### Given problem:
Count how many lines in the items below contain the string "point", treating uppercase and lowercase as different, and reply with the number alone.
--- START ---
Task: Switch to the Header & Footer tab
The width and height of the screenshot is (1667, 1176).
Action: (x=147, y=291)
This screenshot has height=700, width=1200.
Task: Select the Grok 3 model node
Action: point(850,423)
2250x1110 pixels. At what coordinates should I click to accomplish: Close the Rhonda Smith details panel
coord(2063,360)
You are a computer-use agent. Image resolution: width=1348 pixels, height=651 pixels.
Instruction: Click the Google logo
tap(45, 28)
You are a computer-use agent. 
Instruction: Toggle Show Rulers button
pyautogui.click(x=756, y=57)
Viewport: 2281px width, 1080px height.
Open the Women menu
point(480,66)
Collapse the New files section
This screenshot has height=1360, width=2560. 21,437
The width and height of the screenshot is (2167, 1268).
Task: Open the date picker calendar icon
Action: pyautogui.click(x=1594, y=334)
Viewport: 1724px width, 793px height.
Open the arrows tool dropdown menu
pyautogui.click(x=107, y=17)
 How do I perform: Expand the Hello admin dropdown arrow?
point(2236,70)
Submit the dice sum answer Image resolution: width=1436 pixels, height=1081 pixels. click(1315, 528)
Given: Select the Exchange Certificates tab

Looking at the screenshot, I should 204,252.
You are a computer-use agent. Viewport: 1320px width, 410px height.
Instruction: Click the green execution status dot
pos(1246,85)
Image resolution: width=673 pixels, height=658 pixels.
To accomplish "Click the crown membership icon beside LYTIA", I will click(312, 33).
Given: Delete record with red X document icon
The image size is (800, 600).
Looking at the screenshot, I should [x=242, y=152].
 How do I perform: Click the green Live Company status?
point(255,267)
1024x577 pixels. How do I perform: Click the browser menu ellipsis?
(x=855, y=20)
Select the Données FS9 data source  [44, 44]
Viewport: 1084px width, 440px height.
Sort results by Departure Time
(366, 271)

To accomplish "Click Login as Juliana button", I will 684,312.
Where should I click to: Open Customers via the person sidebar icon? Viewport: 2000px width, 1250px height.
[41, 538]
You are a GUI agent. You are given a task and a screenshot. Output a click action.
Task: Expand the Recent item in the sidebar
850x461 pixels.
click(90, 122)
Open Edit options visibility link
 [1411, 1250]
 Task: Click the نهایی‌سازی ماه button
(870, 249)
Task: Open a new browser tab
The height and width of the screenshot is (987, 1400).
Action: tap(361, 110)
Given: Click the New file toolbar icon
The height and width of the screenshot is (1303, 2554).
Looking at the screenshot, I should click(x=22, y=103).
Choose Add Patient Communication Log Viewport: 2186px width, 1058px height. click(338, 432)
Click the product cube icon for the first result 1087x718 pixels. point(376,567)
--- END ---
### Answer to the task:
5